Exercise description: In the listing below, find each line that holds the string "This" and copy it.
Task inputs section start
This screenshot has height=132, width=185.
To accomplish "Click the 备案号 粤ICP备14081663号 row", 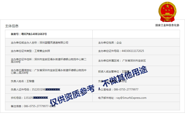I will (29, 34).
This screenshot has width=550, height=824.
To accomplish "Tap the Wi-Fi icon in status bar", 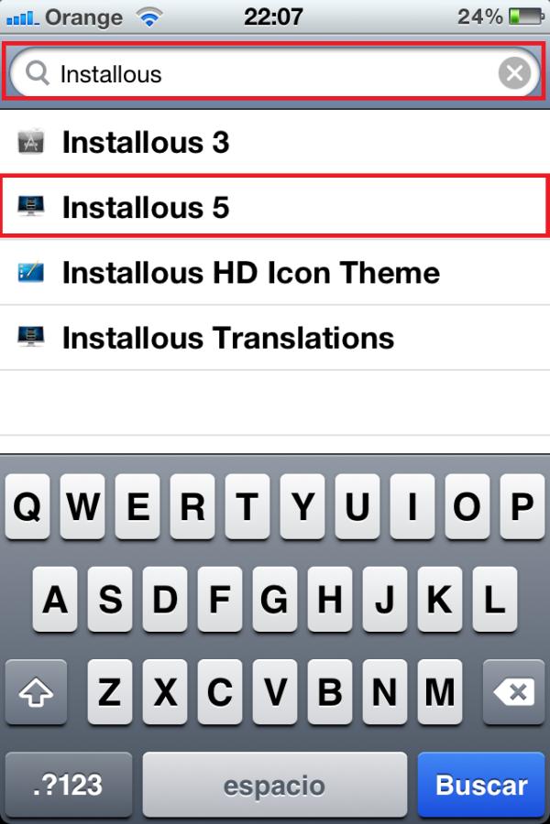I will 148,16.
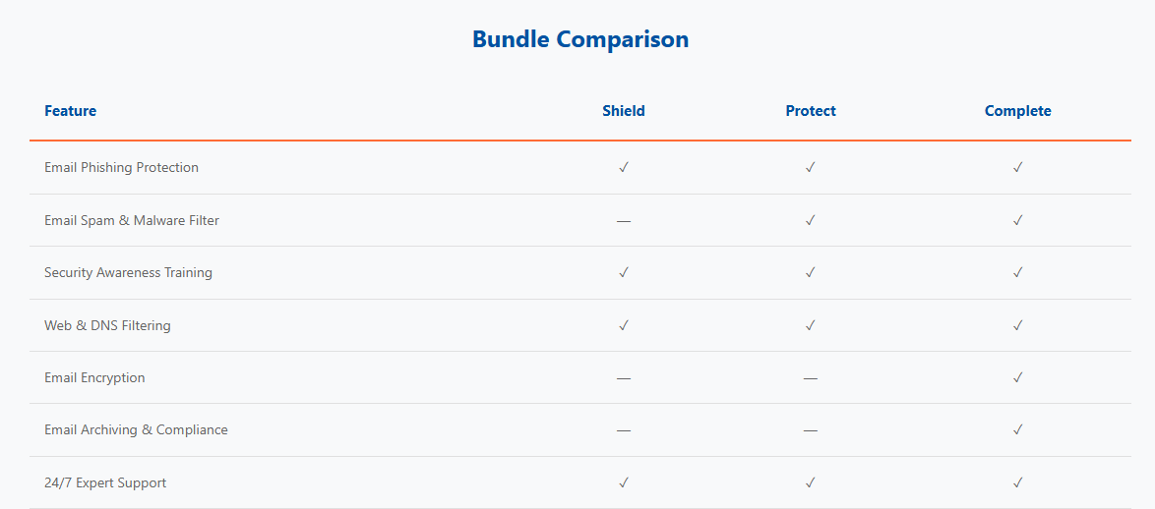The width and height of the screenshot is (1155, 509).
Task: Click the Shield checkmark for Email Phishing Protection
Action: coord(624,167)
Task inputs section end
Task inputs section start
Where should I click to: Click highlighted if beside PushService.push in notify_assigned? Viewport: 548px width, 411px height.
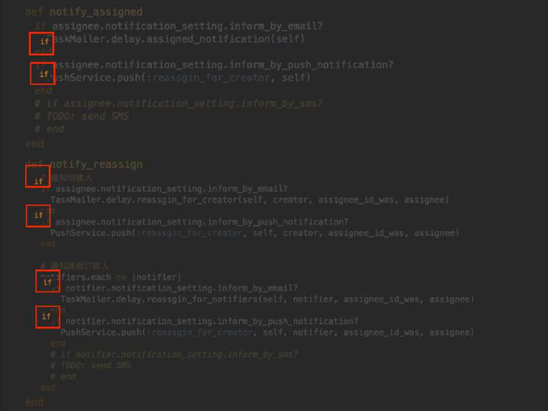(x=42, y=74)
Task inputs section end
Task inputs section start
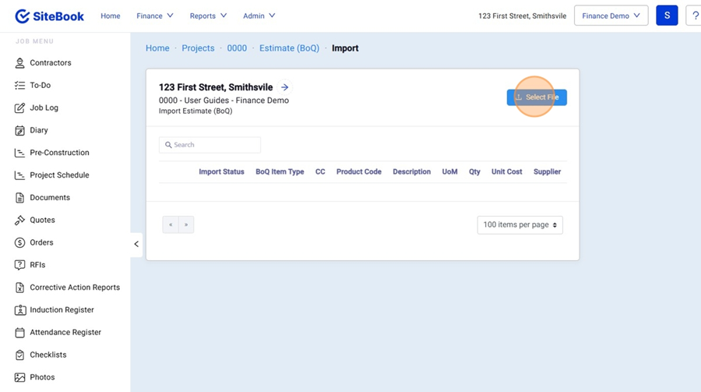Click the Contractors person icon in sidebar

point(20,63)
Task inputs section end
Exercise response:
This screenshot has height=132, width=185.
This screenshot has width=550, height=824.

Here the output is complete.